I’ve always enjoyed Christmas pudding piping hot and swimming in cold cream. However, I can appreciate that after a month of mince pies, many of you have had enough of spiced raisins. This is an alternative for those of you seeking new inspiration: a delicate hazelnut mousse within a layer of port-soaked cherries, chocolate sponge, rich ganache and twinkling strands of spun sugar.

With several different components to make, this isn’t the quickest of recipes, but it will be a favourite, especially for those who normally disappear at the mention of Christmas pudding.

An alternative Christmas pudding

Spun sugar will readily absorb water from the air and melt away, so store it in an airtight container if you’re making ahead of time or, better still, make it just before serving.

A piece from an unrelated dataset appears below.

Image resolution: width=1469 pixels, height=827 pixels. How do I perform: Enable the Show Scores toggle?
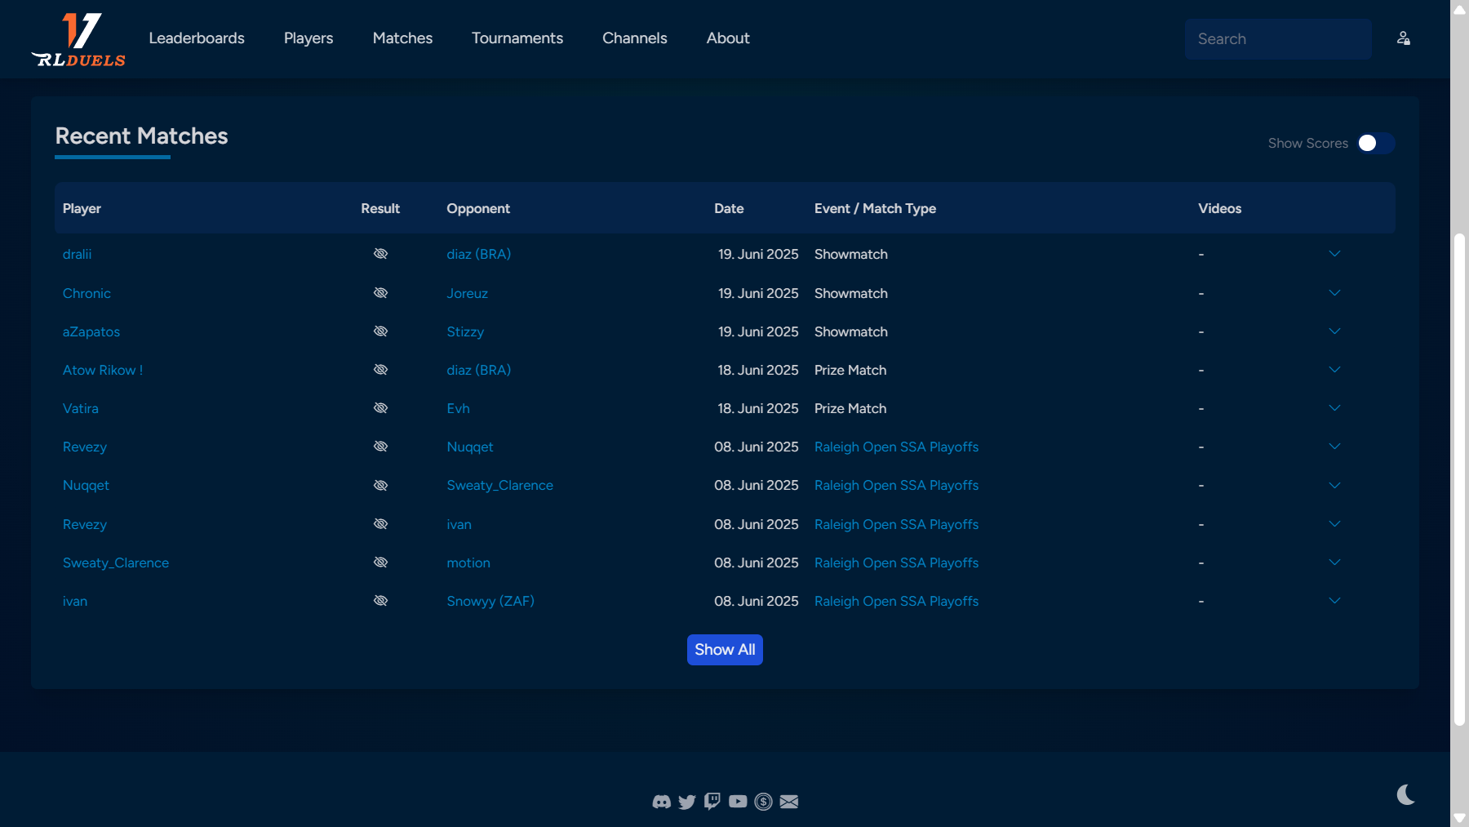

Prep 1 hr 30 min, plus chilling
Cook 1 hr
Serves 8

For the sponge
Vegetable oil or butter, to grease
3 large eggs
100g caster sugar
20g cocoa powder
55g plain flour

For the praline
120g blanched hazelnuts
100g caster or granulated sugar

For the stewed cherries
200g dried cherries (sour cherries, if you can find them)
50g apple juice
50g port
2-3 tsp lemon juice
40g caster or granulated sugar
1 stick cinnamon (about 15g)

For the hazelnut cream
200g whole milk
3 large egg yolks
220g hazelnut praline paste
3 pinches table salt
2 leaves gelatin, soaked in a bowl of cold water
150g double cream

For the ganache
100g double cream
200g dark chocolate, broken into pieces

For the spun sugar
200g granulated sugar

Line the base of a 20cm x 30cm tin with greaseproof paper and grease the sides with a little fat. Whisk the eggs and sugar with an electric whisk for a few minutes until pale, frothy and thick enough that a drizzle of foam leaves a ribbon on the surface for a second or two before sinking in. Heat the oven to 200C (180C fan)/gas 6.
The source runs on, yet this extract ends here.